Contenu de la décision

                                                                                                                                  Date : 20051221

                                                                                                                             Dossier : T-1737-04

                                                                                                                   Référence : 2005 CF 1720

ENTRE :

                                                   MONSIEUR MARIO LATOUR

                                                                                                                                         Demandeur

                                                                          - et -

                                           PROCUREUR GÉNÉRAL DU CANADA

                                                                                                                                          Défendeur

                                                  MOTIFS DE L'ORDONNANCE

LE JUGE PINARD

[1]         Cette demande de contrôle judiciaire vise une décision rendue le 26 août 2004 par l'Agence des douanes et du revenu du Canada (ci-après la défenderesse), en vertu du programme d'équité, à l'effet de refuser au demandeur l'annulation des intérêts arriérés supplémentaires, pour les années d'imposition 1997, 1998, 1999, suite à un crédit d'impôt reçu par erreur, conformément au paragraphe 220(3.1) de la Loi de l'impôt sur le revenu, L.R.C. (1985), ch. 1 (5e supplément) (la Loi).

                                                                   * * * * * * * *


[2]         Les faits pertinents se résument comme suit :

[3]         Le 28 mai 1999, Mario Latour (le demandeur) avait une dette fiscale de 2 449,85 $ envers la défenderesse.

[4]         En juillet 2000, cette dette était de 3 917,61 $.

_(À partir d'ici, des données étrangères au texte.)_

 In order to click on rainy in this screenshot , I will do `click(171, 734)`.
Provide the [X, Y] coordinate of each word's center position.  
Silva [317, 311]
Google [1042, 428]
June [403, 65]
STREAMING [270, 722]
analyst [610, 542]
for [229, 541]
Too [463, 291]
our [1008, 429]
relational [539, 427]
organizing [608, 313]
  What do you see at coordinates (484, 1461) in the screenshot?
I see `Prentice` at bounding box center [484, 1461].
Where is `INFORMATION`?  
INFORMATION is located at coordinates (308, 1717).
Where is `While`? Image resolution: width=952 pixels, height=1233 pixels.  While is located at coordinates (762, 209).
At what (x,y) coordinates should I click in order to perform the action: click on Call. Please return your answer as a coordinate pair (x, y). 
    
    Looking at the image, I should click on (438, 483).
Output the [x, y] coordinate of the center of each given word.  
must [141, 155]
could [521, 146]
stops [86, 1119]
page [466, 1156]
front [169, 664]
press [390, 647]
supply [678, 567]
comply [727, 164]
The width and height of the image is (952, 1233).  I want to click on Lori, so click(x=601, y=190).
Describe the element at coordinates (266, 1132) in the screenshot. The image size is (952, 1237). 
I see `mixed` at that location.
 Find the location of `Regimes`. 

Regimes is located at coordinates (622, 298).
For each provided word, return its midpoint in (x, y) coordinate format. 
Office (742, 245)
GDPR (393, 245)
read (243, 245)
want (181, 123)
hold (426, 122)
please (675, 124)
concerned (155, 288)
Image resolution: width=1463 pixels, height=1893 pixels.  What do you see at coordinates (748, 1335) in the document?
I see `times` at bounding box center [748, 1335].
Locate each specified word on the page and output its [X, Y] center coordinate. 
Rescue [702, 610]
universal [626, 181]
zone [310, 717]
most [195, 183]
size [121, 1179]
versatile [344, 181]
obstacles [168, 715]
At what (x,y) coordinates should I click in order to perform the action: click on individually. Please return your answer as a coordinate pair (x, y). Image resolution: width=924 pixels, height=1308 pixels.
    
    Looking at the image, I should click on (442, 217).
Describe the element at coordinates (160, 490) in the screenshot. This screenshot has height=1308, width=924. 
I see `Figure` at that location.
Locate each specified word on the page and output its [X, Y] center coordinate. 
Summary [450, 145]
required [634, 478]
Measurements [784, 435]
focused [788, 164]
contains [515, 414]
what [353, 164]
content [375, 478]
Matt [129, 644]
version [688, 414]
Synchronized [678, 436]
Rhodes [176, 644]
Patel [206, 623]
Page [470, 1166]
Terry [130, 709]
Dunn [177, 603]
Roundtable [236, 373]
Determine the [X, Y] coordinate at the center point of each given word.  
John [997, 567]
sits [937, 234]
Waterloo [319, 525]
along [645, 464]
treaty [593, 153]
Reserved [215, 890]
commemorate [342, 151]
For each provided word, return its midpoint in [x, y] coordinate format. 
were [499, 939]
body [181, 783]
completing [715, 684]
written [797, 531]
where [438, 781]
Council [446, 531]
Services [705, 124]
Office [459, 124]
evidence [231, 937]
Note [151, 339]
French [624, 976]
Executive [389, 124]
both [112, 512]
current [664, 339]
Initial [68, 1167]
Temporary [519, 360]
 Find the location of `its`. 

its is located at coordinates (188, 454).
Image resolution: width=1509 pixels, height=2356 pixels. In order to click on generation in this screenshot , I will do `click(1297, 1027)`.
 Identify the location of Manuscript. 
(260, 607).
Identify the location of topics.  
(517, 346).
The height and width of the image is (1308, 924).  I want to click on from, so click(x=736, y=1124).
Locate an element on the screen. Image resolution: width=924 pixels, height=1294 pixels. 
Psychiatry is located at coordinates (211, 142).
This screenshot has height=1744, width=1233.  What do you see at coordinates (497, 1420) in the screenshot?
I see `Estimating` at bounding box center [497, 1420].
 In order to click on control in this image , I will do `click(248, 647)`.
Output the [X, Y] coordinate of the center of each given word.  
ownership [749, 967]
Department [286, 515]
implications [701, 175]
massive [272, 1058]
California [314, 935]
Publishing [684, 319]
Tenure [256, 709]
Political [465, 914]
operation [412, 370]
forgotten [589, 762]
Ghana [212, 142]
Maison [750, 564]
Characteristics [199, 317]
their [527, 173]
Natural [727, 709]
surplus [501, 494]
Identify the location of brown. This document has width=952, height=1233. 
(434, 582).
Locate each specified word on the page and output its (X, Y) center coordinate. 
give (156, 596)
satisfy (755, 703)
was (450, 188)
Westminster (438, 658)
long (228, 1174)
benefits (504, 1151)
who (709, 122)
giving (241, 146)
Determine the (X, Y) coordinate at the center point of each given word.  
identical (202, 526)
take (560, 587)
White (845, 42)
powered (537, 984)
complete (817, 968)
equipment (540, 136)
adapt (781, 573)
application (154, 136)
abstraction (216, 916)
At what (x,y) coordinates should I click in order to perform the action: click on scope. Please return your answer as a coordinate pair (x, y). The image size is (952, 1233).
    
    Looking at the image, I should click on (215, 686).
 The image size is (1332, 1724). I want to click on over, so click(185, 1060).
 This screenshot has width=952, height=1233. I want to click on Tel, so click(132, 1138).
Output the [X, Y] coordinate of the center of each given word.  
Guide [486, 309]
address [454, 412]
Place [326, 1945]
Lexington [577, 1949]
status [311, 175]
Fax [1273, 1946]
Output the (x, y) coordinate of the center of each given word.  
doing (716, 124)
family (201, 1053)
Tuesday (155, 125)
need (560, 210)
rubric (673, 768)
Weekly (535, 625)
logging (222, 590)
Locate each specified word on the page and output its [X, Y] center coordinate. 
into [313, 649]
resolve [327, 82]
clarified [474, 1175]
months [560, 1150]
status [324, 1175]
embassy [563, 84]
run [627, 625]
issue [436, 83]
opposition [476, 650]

[5]         Au cours de la période du 28 mai 1999 au 26 juillet 2000, la défenderesse a fait parvenir au demandeur des demandes formelles de paiement et des relevés de compte indiquant l'augmentation de sa dette fiscale.

[6]         Pendant cette même période, le demandeur a fait des versements variant de 52 $ à 69 $ et un paiement de 170,55 $.

[7]         En mars 2000, la défenderesse a entamé une procédure de saisie sur le salaire du demandeur.

[8]         Le 16 août 2000, la défenderesse a crédité 2 874,86 $ par erreur au compte d'impôt du demandeur.

[9]         Le 25 septembre 2000, la défenderesse a envoyé au demandeur un relevé de compte indiquant que sa dette fiscale ne s'élevait plus maintenant qu'à 754,22 $. À la face même de ce relevé de compte, que le demandeur reconnaît avoir alors reçu, était crédité le montant de 2 874,86 $ ci-dessus que ce dernier n'avait toutefois jamais payé.


[10]       Le 8 décembre 2000, le demandeur a par ailleurs contacté la Direction de la perception des pensions alimentaires après avoir reçu un deuxième avis d'indexation de sa pension alimentaire le désavantageant.

[11]       Entre le 25 septembre 2000 et le 5 janvier 2004, le demandeur n'a jamais contacté la défenderesse pour tenter de savoir ce qui avait entraîné la diminution importante et inattendue de sa dette fiscale en septembre 2000.

[12]       Le 5 janvier 2004, la défenderesse, ayant réalisé son erreur, a envoyé au demandeur un relevé de compte indiquant que sa dette fiscale était de 3 774,76 $.

[13]       Le 8 janvier 2004, le demandeur a contacté la défenderesse pour obtenir des explications qui ne lui ont pas alors été fournies, l'agent concerné n'étant pas au courant de son dossier.

[14]       Le demandeur a dû contacter la défenderesse à nouveau les 16 et 20 janvier 2004 ainsi que le 2 février à ce sujet.

[15]       Le 2 février 2004, le demandeur a reçu un état de compte détaillé, daté du 29 janvier 2004. C'est à ce moment-là que la défenderesse explique pour la première fois qu'un montant a été crédité à son compte par erreur.

[16]       Le 13 février 2004, le demandeur a présenté à la défenderesse une première demande de renonciation aux intérêts en vertu des dispositions d'équité conformément au paragraphe 220(3.1) de la Loi, demandant une annulation des intérêts pour le montant dû du 16 août 2000 au 5 janvier 2004, date à laquelle il a reçu la première facturation.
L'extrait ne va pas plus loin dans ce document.